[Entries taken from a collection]
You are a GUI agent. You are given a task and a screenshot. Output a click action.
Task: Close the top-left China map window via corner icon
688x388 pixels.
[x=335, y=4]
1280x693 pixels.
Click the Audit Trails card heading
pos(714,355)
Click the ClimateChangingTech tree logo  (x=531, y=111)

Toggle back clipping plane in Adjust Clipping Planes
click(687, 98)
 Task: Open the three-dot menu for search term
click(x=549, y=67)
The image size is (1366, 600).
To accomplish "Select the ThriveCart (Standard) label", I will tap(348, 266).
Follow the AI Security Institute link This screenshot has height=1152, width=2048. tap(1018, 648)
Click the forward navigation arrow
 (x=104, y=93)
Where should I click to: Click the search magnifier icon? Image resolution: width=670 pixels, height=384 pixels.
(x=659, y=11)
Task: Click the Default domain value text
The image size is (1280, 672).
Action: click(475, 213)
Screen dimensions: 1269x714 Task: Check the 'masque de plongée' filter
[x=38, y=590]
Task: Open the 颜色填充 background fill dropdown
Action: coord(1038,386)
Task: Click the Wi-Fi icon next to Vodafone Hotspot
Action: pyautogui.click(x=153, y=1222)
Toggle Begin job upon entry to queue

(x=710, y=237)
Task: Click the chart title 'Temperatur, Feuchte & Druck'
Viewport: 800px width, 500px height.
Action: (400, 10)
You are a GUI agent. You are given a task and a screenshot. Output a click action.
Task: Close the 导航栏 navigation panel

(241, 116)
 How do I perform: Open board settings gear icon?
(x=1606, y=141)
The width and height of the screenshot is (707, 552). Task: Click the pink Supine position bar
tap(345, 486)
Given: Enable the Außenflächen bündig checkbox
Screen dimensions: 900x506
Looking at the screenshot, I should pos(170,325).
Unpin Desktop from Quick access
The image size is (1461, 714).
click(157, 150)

> Task goal
Reproduce each of the entries exactly, omitting none.

> Result for this task
You are a GUI agent. You are given a task and a screenshot. Output a click action.
Task: Close the top-left China map window via corner icon
688x388 pixels.
[x=335, y=4]
1280x693 pixels.
Click the Audit Trails card heading
pos(714,355)
Click the ClimateChangingTech tree logo  (x=531, y=111)

Toggle back clipping plane in Adjust Clipping Planes
click(687, 98)
 Task: Open the three-dot menu for search term
click(x=549, y=67)
The image size is (1366, 600).
To accomplish "Select the ThriveCart (Standard) label", I will tap(348, 266).
Follow the AI Security Institute link This screenshot has height=1152, width=2048. tap(1018, 648)
Click the forward navigation arrow
 (x=104, y=93)
Where should I click to: Click the search magnifier icon? Image resolution: width=670 pixels, height=384 pixels.
(x=659, y=11)
Task: Click the Default domain value text
The image size is (1280, 672).
Action: click(475, 213)
Screen dimensions: 1269x714 Task: Check the 'masque de plongée' filter
[x=38, y=590]
Task: Open the 颜色填充 background fill dropdown
Action: coord(1038,386)
Task: Click the Wi-Fi icon next to Vodafone Hotspot
Action: pyautogui.click(x=153, y=1222)
Toggle Begin job upon entry to queue

(x=710, y=237)
Task: Click the chart title 'Temperatur, Feuchte & Druck'
Viewport: 800px width, 500px height.
Action: (400, 10)
You are a GUI agent. You are given a task and a screenshot. Output a click action.
Task: Close the 导航栏 navigation panel

(241, 116)
 How do I perform: Open board settings gear icon?
(x=1606, y=141)
The width and height of the screenshot is (707, 552). Task: Click the pink Supine position bar
tap(345, 486)
Given: Enable the Außenflächen bündig checkbox
Screen dimensions: 900x506
Looking at the screenshot, I should pos(170,325).
Unpin Desktop from Quick access
The image size is (1461, 714).
click(157, 150)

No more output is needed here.